Multi tool turning on a cnc mill

Greg at TX/RX Labs hacker space asked me to make him some prototype Delrin wheels for his tripod 3D printer.

Monday, October 1, 2012

Word War VI zoetrope

An edge-lit acrylic zoetrope based on the linux game Word War VI. The game was written by Steve Cameron, a fellow member of hackerspace TX/RX Labs. I was looking to do a zoetrope project and his vector based game was perfect for a straight forward laser etched animation.

The display is a series of 12 frames on a spinning acrylic disk with a ring of LEDs around the edge that are flashed every 1/12th of a revolution to make the animation appear. A stepper motor directly drives the disk which is being controlled by an Adafruit motor shield on an Arduino UNO. The LEDs are switched by one of the extra h bridges on the motor shield. All the timing is done open loop with the Arduino just counting nanoseconds between when to flash and when to step the motor. (code)

Monday, May 2, 2011

Firmware print quality: Part 2

This is a follow up to part 1's look at accuracy.  To expand on this I will be showing both accuracy of the steps take and how they match to the input gcode.

The test systems were Arduino Mega and a PC running EMC2.  All firmwares were configured with 100.0 steps/mm on X, Y, and Z; and 10.0 steps/mm on E/A.  E/A was also configured with as near to infinite speed and acceleration so its timing wouldn't dominate X and Y.  This results in each step being a nice round 0.001mm and all gcode moves are exactly divisible info steps.

Step pulses were captured using a Saleae logic analyzer at 4 Mhz rate.  For a step to increment in both X and Y in a diagonal the timing needed to be faster than the capture frequency.  Almost all firmwares set step bits for each axis sequentially and would not show any diagonal steps, Grbl and EMC2 being exceptions to this.

Each output image is an extreme zoom into the bottom center hole of a Mendel frame vertex.  The green segments represent the input gcode and are 0.01mm wide.  The alternating blue/red lines are the actual step path, each step is 0.001m and the step line itself is 0.0005mm wide.  The blue/red alternation shows where the firmware stops and starts the next G1 move.

FiveD official firmware




EMC2 G61 (no path optimization)

EMC2 G64 P0.05 (0.05mm max optimization)

EMC2 (default path optimization)

FiveD official firmware and EMC2 (G61) are pretty much prefect.  Even steps following the gcode lines and G1 moves align to the steps.

Teacup and Tonokip show less than optimal step patterns, but the start and end of the G1 moves do align.
━━━━━━━━━━
- _Required work_:
Pick up the hackerspace project blog after its final sentence and continue writing it. The stored items are not needed for this work.

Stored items
━━━━━━━━━━
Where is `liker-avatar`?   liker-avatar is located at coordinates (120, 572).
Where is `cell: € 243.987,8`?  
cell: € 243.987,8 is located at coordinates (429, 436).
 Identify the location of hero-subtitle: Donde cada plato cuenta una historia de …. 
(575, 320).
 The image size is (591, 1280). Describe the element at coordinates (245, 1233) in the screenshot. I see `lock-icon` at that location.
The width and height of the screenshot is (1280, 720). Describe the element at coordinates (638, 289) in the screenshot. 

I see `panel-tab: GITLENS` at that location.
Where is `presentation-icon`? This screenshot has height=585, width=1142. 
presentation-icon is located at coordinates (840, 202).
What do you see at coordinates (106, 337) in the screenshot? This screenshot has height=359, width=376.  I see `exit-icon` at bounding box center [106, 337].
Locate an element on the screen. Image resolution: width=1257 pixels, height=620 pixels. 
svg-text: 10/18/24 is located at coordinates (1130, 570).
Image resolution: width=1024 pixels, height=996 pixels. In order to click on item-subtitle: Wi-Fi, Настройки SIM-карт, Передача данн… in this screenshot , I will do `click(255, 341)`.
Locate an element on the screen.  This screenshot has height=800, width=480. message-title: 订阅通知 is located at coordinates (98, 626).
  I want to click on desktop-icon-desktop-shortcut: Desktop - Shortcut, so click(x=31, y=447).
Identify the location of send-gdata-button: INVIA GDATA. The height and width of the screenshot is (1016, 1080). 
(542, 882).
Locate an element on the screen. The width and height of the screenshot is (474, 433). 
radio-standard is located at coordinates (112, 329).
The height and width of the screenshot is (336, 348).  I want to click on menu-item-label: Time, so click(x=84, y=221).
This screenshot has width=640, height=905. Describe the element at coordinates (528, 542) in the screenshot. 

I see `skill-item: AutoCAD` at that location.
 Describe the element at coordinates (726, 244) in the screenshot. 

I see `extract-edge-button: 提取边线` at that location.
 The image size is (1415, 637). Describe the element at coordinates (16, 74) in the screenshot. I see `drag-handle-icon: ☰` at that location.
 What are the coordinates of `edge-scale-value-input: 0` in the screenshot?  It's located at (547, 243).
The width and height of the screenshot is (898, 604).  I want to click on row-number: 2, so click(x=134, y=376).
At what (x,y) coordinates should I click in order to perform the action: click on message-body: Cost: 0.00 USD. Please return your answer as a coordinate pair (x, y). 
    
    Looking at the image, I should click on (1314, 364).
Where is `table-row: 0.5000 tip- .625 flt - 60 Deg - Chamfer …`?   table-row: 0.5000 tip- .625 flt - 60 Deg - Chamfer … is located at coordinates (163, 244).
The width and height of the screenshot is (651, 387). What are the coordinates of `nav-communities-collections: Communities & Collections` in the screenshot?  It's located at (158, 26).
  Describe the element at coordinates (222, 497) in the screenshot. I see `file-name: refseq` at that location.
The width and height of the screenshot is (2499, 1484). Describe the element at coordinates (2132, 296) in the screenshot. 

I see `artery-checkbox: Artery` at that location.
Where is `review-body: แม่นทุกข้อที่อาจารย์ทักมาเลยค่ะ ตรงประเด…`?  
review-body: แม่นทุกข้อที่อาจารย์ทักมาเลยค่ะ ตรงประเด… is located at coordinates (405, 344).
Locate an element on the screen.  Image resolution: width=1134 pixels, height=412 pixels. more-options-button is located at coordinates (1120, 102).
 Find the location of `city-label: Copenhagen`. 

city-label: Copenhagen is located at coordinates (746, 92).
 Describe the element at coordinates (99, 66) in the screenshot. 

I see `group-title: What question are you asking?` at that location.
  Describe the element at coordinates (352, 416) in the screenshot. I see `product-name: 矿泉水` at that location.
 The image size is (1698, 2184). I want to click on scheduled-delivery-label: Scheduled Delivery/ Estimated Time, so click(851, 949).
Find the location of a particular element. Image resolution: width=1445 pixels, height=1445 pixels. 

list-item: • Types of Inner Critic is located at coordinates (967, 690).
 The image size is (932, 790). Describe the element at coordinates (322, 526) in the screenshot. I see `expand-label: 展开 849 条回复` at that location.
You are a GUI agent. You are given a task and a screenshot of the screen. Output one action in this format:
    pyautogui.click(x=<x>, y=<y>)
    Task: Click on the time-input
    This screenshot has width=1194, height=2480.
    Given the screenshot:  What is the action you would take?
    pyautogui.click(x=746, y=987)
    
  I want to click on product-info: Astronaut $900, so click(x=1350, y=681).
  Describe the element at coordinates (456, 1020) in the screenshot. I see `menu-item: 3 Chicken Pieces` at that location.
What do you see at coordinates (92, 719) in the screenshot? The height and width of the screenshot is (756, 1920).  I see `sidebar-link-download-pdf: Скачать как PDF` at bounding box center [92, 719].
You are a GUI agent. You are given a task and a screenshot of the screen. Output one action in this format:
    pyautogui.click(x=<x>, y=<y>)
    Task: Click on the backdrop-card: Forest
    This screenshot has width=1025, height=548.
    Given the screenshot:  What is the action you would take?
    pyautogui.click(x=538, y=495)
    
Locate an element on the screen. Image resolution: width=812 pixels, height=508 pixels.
━━━━━━━━━━
- _Output for this task_:
Sprinter shows an off by one rounding error on its move start and endpoints.  This is a non-cumulative error and doesn't get worse as the print goes on.  This is not a defect in the graphing or step pulse capture.  Over the entire print each transition is randomly are off by one on the plus side of X and Y.  Could be off by plus one on X or Y or both or none.

Overall all the firmwares were very accurate.  The errors seen were in the range of less than 0.01mm and is unlikely to cause any problems in a print.  Using EMC2 on its default path optimization probably would show defects in a well dialed in skeinforge profile.

Friday, April 29, 2011

Firmware print quality: Part 1

I have been working on a method of measuring the quality of the different Reprap firmwares.  Most of the firmware projects start out with the goal of being better than X, but there must be a way to determine if that goal was meet.

Step one was to find a way to get the output of the firmware. Using my newly acquired logic analyzer it was straight forward to hook up the leads, send the gcode, and convert the captured data to a SVG of the resulting idealized path.

Here is a zoomed in section of a Sells Mendel frame vertex processed on these firmwares.





EMC2 default planner tolerance

EMC2 0.05mm planner tolerance

Teacup suffers from some small geometric distortion on the ends of a move, while Tonokip has the most issues.  Klimentkip looks very good.  Grbl is shown as a reference of the best looking movements.

The biggest surprise was EMC2 in its default configuration.  I knew that it took some liberties with the path to allow for higher cornering speed, but this was unexpected.  It has the byproduct of making the segmented circles round again.  The planner tolerance can be adjusted by doing "G64 PX" where X is the max distance the planner can deviate.